# Required work
Could you write the entries out again, exactly as they appear?
<<<<
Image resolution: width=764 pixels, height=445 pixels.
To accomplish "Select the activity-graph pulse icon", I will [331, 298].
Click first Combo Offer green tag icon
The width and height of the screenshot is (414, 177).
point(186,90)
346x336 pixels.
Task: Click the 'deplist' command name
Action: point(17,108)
>>>>
# Final answer
Image resolution: width=764 pixels, height=445 pixels.
To accomplish "Select the activity-graph pulse icon", I will [331, 298].
Click first Combo Offer green tag icon
The width and height of the screenshot is (414, 177).
point(186,90)
346x336 pixels.
Task: Click the 'deplist' command name
Action: point(17,108)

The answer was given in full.